Here’s a list of lower-cost improvements that would boost the resale value of your home without a large investment of money.

  • Give a room a fresh coat of paint. It’s a quick and inexpensive way of improving its look. Whatever your own taste in colors, stick to a neutral palette to avoid turning off a buyer.
  • Remove any popcorn ceiling texture that survived from the ’70s. This is another job that a do-it-yourselfer can handle. Just be sure to first submit samples to a testing company to make sure the “popcorn” doesn’t contain asbestos, as it might have even after the 1978 Clean Air Act banned asbestos in ceiling treatments.
  • Replace the backsplash tile in your kitchen or regrout around the tiles in your kitchen and bathroom. This will definitely freshen things up.
  • Keep your house clean and embark on a serious dejunking campaign.
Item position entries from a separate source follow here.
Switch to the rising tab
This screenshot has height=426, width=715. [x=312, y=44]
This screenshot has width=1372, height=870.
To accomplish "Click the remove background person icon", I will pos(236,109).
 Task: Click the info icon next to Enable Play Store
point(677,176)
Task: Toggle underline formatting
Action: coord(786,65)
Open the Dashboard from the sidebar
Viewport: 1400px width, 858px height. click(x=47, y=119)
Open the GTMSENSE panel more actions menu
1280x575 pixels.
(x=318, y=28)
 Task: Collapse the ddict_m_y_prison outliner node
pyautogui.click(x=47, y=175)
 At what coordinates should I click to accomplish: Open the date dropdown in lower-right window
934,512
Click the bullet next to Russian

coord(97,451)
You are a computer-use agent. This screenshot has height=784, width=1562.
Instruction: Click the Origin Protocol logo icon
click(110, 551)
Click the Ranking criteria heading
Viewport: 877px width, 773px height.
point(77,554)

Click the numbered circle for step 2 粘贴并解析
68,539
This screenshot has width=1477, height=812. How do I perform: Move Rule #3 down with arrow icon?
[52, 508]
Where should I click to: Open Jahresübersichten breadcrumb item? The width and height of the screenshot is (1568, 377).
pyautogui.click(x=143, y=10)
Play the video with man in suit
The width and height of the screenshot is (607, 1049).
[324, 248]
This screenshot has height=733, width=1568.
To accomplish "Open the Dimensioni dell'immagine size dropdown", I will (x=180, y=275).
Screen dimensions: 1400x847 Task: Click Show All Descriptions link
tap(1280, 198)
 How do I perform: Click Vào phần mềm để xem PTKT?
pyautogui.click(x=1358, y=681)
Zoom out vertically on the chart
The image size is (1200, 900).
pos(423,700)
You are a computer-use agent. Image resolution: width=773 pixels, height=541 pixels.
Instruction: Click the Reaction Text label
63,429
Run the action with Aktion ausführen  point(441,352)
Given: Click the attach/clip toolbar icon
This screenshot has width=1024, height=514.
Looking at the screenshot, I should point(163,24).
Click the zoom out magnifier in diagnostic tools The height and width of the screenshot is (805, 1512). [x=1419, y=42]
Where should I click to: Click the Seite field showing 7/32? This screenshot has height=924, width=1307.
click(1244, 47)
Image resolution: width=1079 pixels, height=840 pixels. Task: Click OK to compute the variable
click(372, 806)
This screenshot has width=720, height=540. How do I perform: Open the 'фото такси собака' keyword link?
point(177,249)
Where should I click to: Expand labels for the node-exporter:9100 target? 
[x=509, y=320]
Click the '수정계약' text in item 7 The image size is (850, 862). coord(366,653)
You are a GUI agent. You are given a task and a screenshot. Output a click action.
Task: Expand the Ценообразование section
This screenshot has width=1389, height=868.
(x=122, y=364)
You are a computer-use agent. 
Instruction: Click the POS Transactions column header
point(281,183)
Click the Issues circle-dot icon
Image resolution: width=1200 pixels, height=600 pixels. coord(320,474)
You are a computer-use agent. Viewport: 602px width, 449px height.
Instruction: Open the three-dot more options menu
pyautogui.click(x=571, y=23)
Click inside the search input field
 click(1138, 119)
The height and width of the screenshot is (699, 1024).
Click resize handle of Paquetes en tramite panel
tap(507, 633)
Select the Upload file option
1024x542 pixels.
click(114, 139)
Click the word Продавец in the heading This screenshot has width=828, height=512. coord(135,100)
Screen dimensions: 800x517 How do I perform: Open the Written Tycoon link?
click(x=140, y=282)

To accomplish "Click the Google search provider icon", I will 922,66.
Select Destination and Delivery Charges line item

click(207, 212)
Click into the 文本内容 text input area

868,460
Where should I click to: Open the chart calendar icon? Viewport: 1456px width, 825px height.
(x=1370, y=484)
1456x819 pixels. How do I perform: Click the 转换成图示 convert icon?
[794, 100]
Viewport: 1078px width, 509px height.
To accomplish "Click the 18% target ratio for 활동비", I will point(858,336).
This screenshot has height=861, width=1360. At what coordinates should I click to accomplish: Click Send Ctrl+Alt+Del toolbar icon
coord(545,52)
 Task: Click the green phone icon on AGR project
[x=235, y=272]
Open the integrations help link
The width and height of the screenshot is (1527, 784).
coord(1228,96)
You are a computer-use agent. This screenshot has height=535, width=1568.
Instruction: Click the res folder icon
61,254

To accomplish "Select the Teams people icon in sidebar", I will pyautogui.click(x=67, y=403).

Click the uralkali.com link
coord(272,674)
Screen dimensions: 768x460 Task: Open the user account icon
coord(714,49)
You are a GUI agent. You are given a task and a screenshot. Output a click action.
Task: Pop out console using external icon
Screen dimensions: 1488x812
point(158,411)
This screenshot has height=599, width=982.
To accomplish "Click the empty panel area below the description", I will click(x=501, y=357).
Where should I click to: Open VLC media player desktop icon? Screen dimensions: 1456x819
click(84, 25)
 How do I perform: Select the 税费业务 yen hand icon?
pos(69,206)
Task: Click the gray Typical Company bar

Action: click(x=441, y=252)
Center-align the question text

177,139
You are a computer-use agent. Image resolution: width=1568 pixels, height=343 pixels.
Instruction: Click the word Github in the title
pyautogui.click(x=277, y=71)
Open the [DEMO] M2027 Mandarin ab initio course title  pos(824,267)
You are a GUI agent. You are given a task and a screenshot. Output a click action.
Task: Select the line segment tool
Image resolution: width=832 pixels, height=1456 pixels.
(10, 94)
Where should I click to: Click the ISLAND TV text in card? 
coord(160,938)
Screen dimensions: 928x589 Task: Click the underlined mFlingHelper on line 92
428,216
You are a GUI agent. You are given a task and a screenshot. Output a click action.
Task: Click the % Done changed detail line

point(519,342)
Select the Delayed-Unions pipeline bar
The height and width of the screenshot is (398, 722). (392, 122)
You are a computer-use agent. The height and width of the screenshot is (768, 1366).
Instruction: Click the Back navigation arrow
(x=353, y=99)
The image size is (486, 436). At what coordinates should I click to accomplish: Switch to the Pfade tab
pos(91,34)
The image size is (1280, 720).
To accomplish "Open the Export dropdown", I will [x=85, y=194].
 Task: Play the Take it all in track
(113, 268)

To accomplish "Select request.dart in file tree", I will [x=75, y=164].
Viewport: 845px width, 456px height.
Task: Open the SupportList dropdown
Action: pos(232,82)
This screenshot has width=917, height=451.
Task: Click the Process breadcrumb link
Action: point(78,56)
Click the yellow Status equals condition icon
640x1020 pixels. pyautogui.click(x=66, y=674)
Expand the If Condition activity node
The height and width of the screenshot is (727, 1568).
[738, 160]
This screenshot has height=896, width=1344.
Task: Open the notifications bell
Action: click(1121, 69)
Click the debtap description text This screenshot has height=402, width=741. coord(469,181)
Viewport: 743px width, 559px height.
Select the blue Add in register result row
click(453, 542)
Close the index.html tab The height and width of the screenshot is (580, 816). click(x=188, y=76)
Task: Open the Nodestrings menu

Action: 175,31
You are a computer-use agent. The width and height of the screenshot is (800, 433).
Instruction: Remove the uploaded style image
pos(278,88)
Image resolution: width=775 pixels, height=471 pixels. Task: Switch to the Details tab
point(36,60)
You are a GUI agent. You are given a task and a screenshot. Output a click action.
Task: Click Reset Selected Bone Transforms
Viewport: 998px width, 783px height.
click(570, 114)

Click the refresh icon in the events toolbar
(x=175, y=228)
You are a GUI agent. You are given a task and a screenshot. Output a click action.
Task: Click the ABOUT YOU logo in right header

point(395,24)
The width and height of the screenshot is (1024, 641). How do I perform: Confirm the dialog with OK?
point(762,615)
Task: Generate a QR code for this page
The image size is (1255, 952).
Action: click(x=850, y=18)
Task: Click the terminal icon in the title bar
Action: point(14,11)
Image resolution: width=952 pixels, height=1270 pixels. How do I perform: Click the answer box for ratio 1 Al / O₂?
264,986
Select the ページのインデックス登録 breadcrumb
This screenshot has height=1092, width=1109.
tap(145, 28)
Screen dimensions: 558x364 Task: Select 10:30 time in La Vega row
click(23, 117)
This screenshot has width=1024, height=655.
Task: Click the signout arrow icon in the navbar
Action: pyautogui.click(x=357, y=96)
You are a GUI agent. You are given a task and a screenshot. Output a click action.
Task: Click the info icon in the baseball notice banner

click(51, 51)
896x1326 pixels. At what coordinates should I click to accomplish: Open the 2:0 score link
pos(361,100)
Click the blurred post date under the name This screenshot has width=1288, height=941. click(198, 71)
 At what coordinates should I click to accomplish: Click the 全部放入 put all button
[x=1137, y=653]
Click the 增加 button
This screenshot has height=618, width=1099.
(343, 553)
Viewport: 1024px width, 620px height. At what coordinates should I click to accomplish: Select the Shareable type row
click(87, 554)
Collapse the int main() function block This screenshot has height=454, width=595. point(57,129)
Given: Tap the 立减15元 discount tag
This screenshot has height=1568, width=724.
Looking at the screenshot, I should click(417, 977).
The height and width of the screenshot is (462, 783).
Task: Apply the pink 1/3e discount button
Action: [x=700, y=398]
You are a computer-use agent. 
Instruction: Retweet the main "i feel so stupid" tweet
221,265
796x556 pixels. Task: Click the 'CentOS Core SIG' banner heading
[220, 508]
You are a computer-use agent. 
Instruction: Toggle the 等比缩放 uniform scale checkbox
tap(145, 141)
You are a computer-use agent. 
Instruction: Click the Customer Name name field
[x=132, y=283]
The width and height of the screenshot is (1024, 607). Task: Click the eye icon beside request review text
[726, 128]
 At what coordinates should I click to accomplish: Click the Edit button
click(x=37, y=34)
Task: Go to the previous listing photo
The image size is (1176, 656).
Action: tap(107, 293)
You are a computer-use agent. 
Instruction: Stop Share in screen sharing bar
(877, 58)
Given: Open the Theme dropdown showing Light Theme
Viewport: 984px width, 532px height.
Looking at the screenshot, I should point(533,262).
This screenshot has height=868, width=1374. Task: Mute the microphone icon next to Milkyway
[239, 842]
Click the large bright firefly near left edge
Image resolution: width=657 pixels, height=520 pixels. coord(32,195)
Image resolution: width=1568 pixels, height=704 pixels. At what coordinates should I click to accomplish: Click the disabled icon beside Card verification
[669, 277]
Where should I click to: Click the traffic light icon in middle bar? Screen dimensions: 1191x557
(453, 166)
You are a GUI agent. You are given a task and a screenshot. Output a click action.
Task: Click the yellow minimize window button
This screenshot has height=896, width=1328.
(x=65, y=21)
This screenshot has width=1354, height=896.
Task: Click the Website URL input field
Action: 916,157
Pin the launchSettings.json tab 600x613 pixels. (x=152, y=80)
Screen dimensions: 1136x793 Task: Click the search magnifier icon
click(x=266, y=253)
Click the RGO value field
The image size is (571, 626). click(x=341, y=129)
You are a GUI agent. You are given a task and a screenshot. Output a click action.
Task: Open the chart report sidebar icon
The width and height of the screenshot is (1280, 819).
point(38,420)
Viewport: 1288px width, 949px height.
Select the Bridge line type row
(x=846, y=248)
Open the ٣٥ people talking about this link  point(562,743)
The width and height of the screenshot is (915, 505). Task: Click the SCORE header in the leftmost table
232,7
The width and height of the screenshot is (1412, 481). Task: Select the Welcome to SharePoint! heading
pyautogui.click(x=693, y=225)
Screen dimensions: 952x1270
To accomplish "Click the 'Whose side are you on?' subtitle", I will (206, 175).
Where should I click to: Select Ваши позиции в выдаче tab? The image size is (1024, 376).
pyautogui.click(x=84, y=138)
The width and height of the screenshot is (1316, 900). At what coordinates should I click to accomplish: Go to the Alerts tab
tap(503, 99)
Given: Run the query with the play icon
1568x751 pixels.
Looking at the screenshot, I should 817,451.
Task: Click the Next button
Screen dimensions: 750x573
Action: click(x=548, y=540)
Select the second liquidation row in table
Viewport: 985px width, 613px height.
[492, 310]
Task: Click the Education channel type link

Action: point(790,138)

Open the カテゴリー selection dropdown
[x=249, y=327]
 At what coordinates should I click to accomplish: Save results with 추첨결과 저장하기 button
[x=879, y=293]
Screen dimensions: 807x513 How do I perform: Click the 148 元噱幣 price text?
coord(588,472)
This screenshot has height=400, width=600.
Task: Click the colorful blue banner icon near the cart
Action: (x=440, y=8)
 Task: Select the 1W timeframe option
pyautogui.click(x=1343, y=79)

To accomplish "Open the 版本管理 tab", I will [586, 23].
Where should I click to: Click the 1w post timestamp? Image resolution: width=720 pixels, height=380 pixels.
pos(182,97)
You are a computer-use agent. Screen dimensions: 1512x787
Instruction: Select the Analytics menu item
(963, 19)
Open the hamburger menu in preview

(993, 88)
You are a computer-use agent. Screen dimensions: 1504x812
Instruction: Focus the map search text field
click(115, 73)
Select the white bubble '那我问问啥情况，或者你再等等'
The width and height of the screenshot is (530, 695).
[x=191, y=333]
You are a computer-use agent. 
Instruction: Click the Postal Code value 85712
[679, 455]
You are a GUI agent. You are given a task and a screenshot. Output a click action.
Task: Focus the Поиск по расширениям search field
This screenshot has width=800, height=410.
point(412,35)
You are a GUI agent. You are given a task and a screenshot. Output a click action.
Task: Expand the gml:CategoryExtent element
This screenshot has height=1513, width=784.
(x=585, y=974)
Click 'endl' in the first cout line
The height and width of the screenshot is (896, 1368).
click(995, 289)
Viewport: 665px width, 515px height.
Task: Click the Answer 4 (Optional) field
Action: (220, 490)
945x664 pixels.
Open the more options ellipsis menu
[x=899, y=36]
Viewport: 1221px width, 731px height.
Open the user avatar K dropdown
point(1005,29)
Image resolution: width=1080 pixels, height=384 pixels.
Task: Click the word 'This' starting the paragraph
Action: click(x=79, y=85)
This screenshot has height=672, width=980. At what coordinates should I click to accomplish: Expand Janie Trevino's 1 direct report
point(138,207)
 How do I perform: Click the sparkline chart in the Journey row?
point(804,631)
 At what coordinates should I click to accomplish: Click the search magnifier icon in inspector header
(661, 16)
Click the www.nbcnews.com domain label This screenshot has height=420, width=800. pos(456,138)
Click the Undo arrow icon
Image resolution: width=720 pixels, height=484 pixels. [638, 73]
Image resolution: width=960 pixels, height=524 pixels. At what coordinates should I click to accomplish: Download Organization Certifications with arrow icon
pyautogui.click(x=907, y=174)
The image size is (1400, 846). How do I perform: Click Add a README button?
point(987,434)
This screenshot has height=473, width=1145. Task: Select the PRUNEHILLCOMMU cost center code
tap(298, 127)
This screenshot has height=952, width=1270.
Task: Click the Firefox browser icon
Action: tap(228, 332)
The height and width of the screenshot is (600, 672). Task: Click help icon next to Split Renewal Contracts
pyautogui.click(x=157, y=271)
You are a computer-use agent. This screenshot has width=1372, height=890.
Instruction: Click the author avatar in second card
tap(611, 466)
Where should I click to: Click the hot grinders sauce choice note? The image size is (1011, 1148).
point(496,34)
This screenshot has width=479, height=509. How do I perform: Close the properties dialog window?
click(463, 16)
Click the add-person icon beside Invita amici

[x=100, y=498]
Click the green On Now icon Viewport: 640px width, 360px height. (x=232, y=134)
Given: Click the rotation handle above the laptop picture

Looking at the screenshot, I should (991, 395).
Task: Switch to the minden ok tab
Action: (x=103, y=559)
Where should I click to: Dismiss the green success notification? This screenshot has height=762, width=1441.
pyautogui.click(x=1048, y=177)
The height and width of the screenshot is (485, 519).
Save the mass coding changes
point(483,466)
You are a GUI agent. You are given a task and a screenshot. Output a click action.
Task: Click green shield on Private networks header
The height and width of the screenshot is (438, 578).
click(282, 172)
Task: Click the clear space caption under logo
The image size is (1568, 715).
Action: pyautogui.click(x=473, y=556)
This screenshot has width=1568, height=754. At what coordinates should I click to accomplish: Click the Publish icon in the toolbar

Your real estate agent — and buyers — will thank you.
  • Pull out old carpeting — which can get worn-looking and stale-smelling — and install hardwood, laminate, or tile flooring that’s easier to keep clean.
  • Focus on your home’s curb appeal by planting flowers or a well-placed tree and making cosmetic improvements to the exterior of the house.

Bigger Projects

The 2018 Cost vs. Value Report for the Portland area actually does contain some larger home improvements that are calculated to give you close to or more than a 100 percent return on your investment.

  • Upscale garage door replacement: average cost of $3,504, resale value of $4,581, for a 130.7 percent return on investment.
  • Manufactured stone veneer added to the exterior: $8,203 cost, $10,540 resale value, 128.5 percent return.
  • New siding: $15,577 cost, $15,344 resale value, 98.5 percent return.
  • Conversion of a bathroom to universal design: $17,257 cost, $16,951 resale value, 98.2 percent return.